*Given task:*
Copy down every line of the material below word for word, leaving out the pictures.

*Task inputs:*
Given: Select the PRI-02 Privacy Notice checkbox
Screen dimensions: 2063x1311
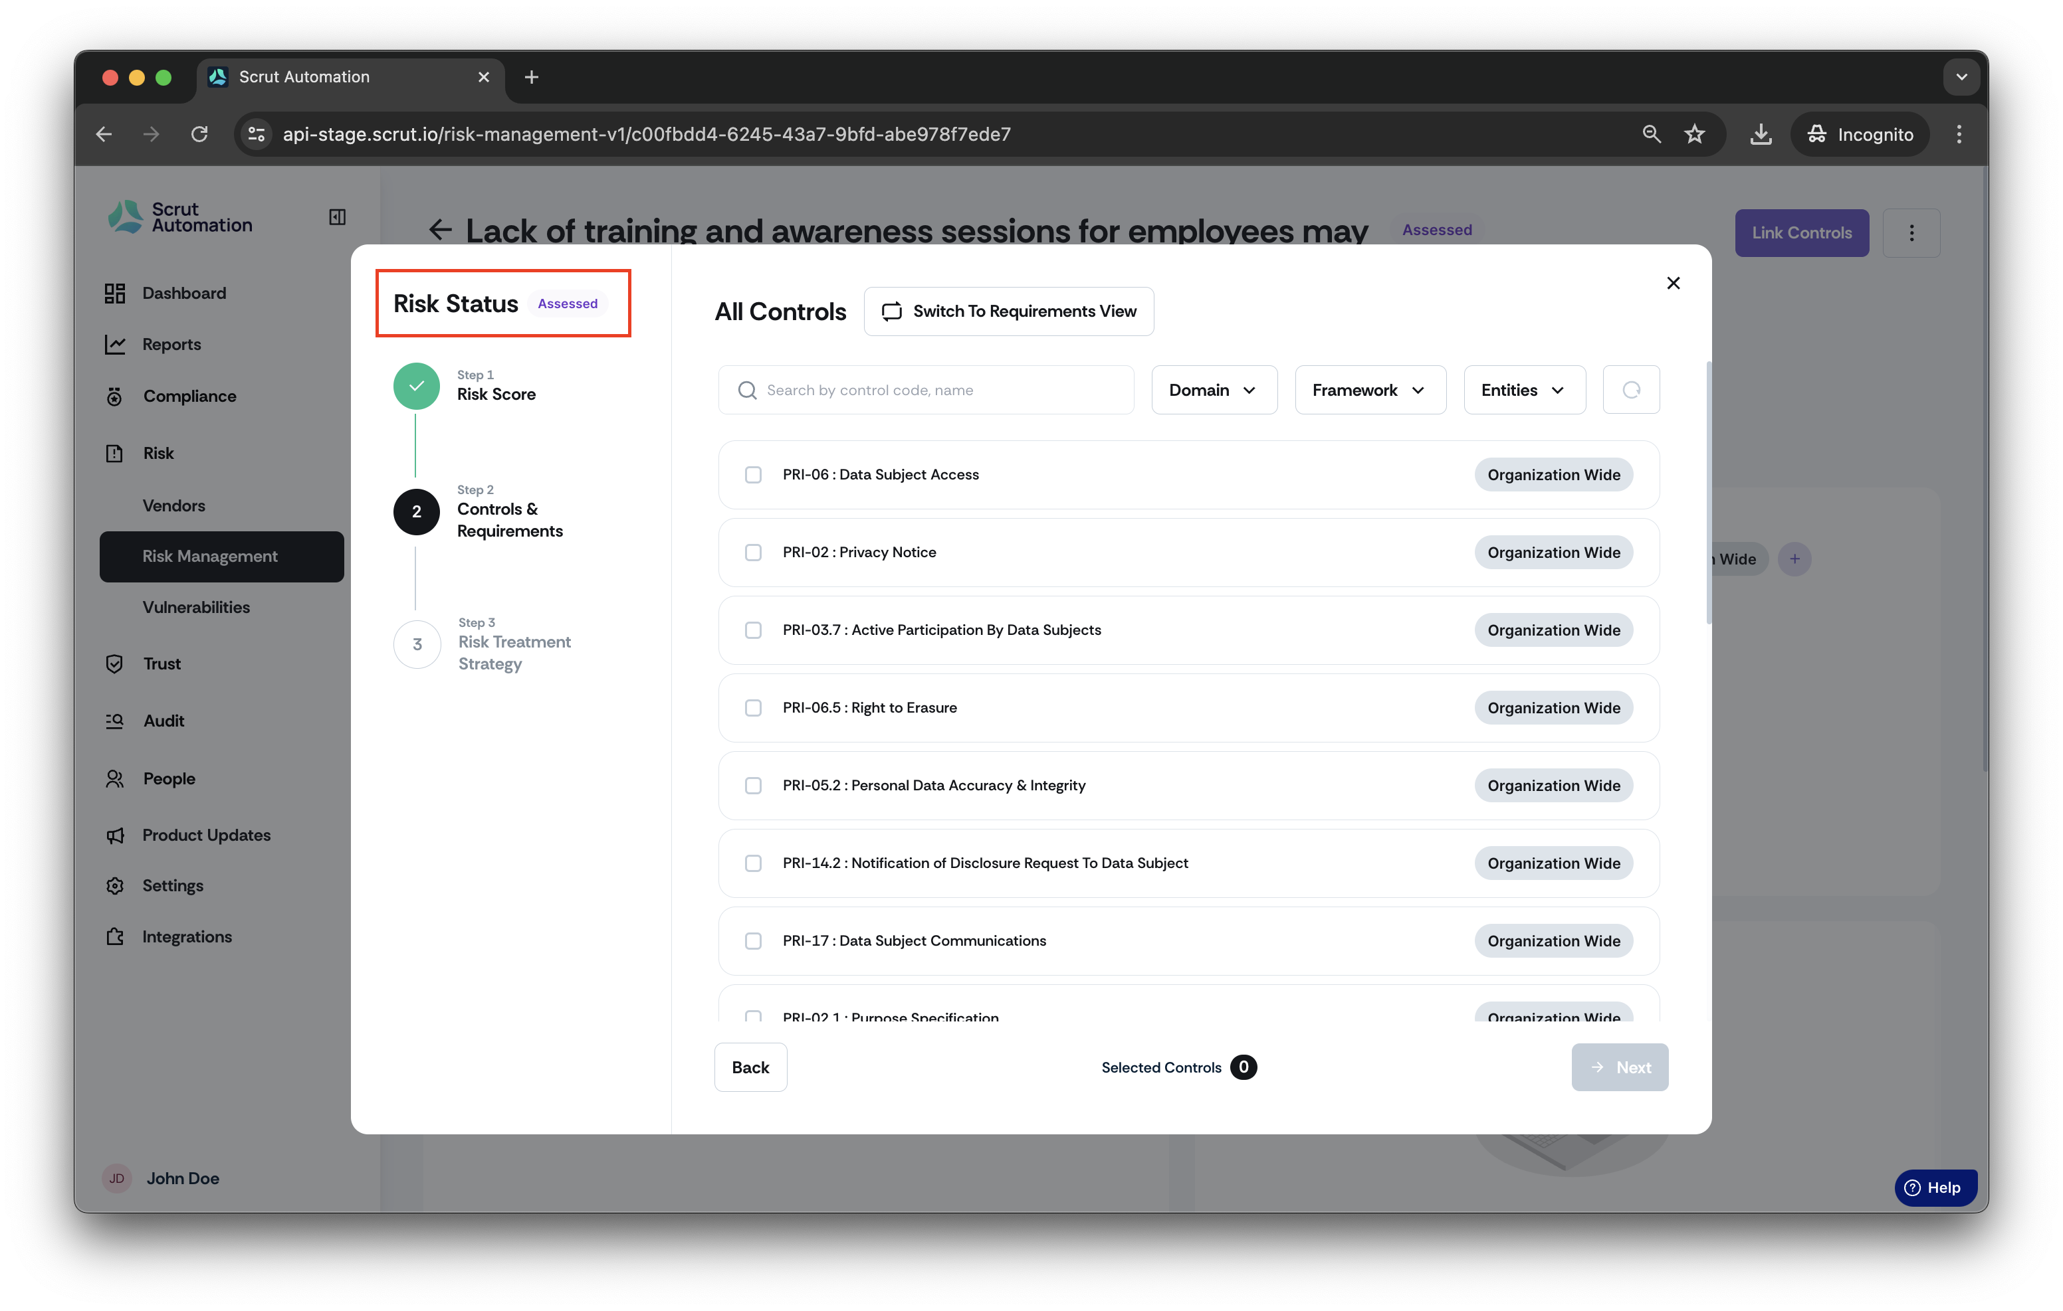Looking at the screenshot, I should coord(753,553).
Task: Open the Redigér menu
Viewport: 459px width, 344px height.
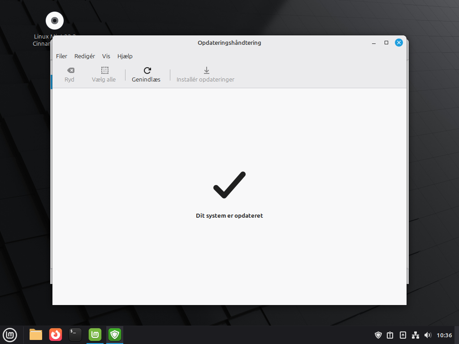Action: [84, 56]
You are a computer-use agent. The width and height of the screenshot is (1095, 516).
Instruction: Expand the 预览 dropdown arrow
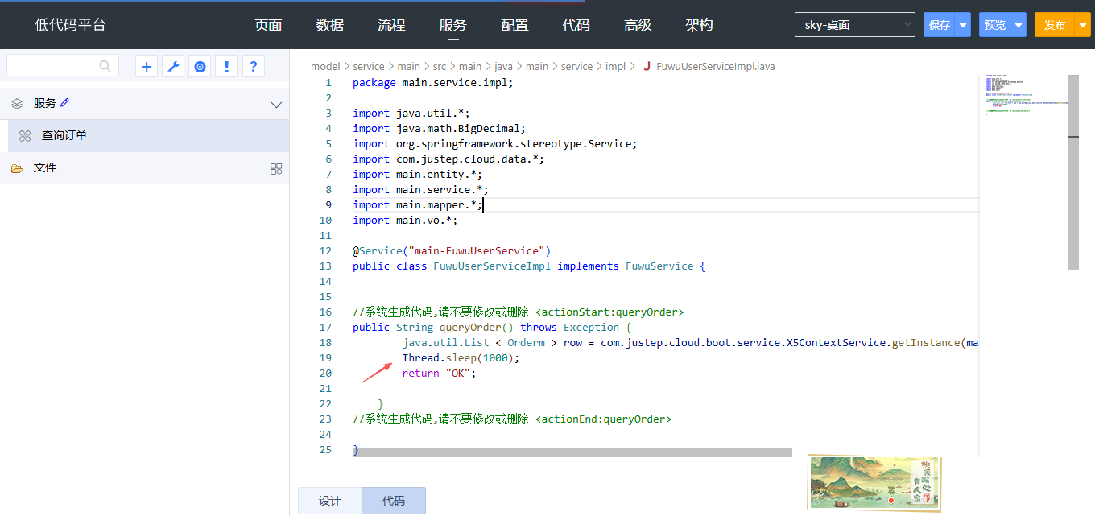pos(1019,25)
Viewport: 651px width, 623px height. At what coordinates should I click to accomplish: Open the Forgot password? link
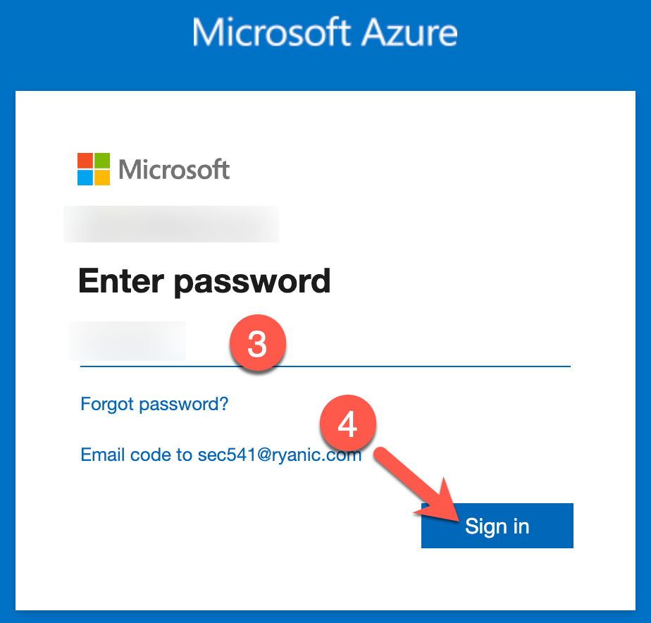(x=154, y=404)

*Response to the task:*
Given: Select the PRI-02 Privacy Notice checkbox
Screen dimensions: 2063x1311
Looking at the screenshot, I should coord(753,553).
Task: Open the Redigér menu
Viewport: 459px width, 344px height.
Action: [84, 56]
You are a computer-use agent. The width and height of the screenshot is (1095, 516).
Instruction: Expand the 预览 dropdown arrow
pos(1019,25)
Viewport: 651px width, 623px height. At what coordinates should I click to accomplish: Open the Forgot password? link
(x=154, y=404)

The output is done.